**EXTRAIT DU TEXTE**:
↓
Pour Ricoeur, éthique est morale ne sont ni séparées ni opposées, mais complémentaires, dans la mesure où il y a dans l’éthique une aspiration que la morale ignore, et dans la morale des exigences que l’éthique ne peut satisfaire. L’éthique est première car elle parle le langage du désir : elle comporte un projet, elle est une dynamique par laquelle la vie tente de s’accomplir. L’éthique comme visée d’une vie sous la condition d’actions jugées bonnes est première par rapport à la morale, mais la morale est un complément nécessaire à l’éthique avant de revenir vers elle pour se réaliser en sagesse pratique.

Visée éthique : visée de la vie bonne, avec et pour les autres, dans des institutions justes. Ce que Ricoeur résume en souci de soi, souci de l’autre, souci des institutions.

Souci de soi : estime de soi. Or qu’avons-nous d’estimable ?

1. la capacité de choisir, de préférer ceci à cela, c’est-à-dire d’agir intentionnellement.

2. la capacité d’introduire des changements dans le cours des choses, c’est-à-dire la capacité d’initiative.

« C’est en appréciant nos actions que nous nous apprécions nous-mêmes comme en en étant l’auteur ».
↑
**DONNÉES**:
↓
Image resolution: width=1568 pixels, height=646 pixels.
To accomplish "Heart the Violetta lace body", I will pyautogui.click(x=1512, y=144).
↑
**ACTIONS À MENER**:
A - Répondez à ces questions sur l'extrait consacré à l'éthique selon Ricoeur :
(i) Quel langage l'éthique parle-t-elle ?
(ii) En quels trois soucis Ricoeur résume-t-il la visée éthique ?
(iii) Quelle est la deuxième capacité estimable mentionnée ?
B - Rédigez la suite de l'extrait consacré à l'éthique selon Ricoeur, en partant de la citation qui le clôt.
Les données n'ont aucun rôle dans ce travail.

**RÉSULTATS PAR CONSIGNE**:
A -
(i) Le langage du désir.
(ii) Le souci de soi, le souci de l'autre et le souci des institutions.
(iii) La capacité d'introduire des changements dans le cours des choses, c'est-à-dire la capacité d'initiative.

B -
Souci de l’autre : vivre bien avec et pour les autres = sollicitude. L’estime de soi comporte un risque : le repli sur soi. Or sollicitude et estime de soi ne peuvent se penser l’une sans l’autre (dire soi n’est pas dire moi). Le soi implique l’autre que soi, c’est-à-dire s’estimer soi-même comme un autre. Car l’autre comme alter ego est aussi capable d’initiative, d’agir selon des raisons, de s’estimer soi-même. C’est la règle de la réciprocité sans quoi il n’y a pas d’éthique. Cette réciprocité, c’est celle des insubstituables. L’est l’exemple ici est l’amitié, car la réciprocité y est complète.

Souci des institutions : (vivre bien, avec et pour l’autre, dans des institutions justes).  La justice, cic, étend la réciprocité à tout autre et pas seulement au tu (proche ou ami). La justice introduit alors une exigence d’égalité autre que celle de l’amitié. Institution = système de partage, de répartition, portant sur des droits et des devoirs. Cela suppose un caractère distributif consistant à donner à chacun selon sa part.

I. Comment fixer des limites à l’action humaine dans un monde en perte de sens et de valeurs ?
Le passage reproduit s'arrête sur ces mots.